1r [user@server:~/liquidprompt] myb ±

A liquid prompt displaying everything may look like this:

⌁24% ⌂42% 3d/2&/1z [user@server:~/ … /code/liquidprompt]↥ master(+10/-5,3) 125 ±

It displays:

  • the average of the batteries remaining power, if it is under a given threshold, with a colormap too;
  • the average of the processors load, if it is over a given limit, with a colormap that became more and more noticeable with increasing load;
  • the number of detached sessions (screen), if there is any;
  • the number of attached sleeping jobs (when you interrupt a command with Ctrl-Z and bring it back with fg), if there is any;
  • the number of attached running jobs (commands started with a &), if there is any;
  • the current user, in bold yellow if it is root, in light white if it is not the same as the login user;
  • the current host, if you are connected via an SSH or telnet connection, with different colors for each case;
  • a green colon if the user has write permissions on the current directory, a red one if he has not;
  • the current directory in bold, shortened if it takes too much space, while preserving the first two directories;
  • an up arrow if an HTTP proxy is in use;
  • the name of the current branch if you are in a version control repository (git, mercurial or subversion), in green if everything is up to date, in red if there is changes, in yellow if there is pending commits to push;
  • the number of added/deleted lines, if changes have been made and the number of pending commits, if any;
  • the error code of the last command, if it has failed in some way;
  • a smart mark: ± for git directories, ☿ for mercurial, ‡ for svn, $ for simple user, a red # for root.

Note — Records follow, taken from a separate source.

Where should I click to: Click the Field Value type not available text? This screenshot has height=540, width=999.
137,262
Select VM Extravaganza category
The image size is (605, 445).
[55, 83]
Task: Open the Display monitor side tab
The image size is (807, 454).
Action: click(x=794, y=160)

You can temporarily deactivate the liquid prompt and come back to your previous one by typing prompt_off. Use prompt_on to bring it back. You can deactivate any prompt and use a single mark sign ($ for user and # for root) with the prompt_OFF command.

INSTALL

Include the file in your bash configuration, for example in your .bashrc:

source liquidprompt

Copy the liquidpromptrc-dist file in your home directory as ~/.config/liquidpromptrc or ~/.liquidpromptrc and edit it according to your preferences. If you skip this step, the default behaviour will be used.

DEPENDENCIES

Apart from obvious ones, some features depends on specific commands (if you want a git support you'd better install git…):

  • battery status need acpi,
  • detached sessions is looking for screen.

For other features, the script uses commands that should be available on a large variety of unixes: tput, grep, awk, sed, ps, who.

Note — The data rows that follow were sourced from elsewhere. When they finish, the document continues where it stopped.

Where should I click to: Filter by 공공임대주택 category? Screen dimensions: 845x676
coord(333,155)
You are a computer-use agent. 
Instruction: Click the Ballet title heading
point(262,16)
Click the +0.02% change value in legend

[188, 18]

PUT THE PROMPT IN A DIFFERENT ORDER

You can configure some variables in the ~/.liquidpromptrc file:

  • LP_BATTERY_THRESHOLD, the maximal value under which the battery level is displayed
  • LP_LOAD_THRESHOLD, the minimal value after which the load average is displayed
  • LP_PATH_LENGTH, the maximum percentage of the screen width used to display the path
  • LP_PATH_KEEP, how many directories to keep at the beginning of a shortened path
  • LP_REVERSE, choose between reverse colors (black on white) or normal theme (white on black)
  • LP_HOSTNAME_ALWAYS, choose between always displaying the hostname or showing it only when connected with a remote shell

You can sort what you want to see by exporting the LP_PS1 variable, using the variables you will found in the __set_bash_prompt function.

For example, if you just want to have a liquidprompt displaying the user and the host, with a normal path in blue and only the git support:

export LP_PS1=`echo -ne "[\${__USER}\${__HOST}:\${BLUE}\$(pwd)\${NO_COL}] \${__GIT} \\\$ "`

Note that you need to properly escape dollars in a string that wil be interpreted by bash at each prompt.

To erase your new formatting, just bring the LP_PS1 to a null string:

 export LP_PS1=""

KNOWN LIMITATIONS AND BUGS

Liquid prompt is distributed under the GNU Affero General Public License version 3.

  • Cannot easily change the colors of features having different state colors (like the colormap of the load or the colors of the branch name).
  • detached sessions only looks for screen, a tmux support would be nice…
  • Does not display the number of commits to be pushed in Mercurial repositories.
  • Subversion repository cannot display commits to be pushed, this is a limitation of the Subversion versionning model.
  • The proxy detection only uses the $http_proxy environment variable.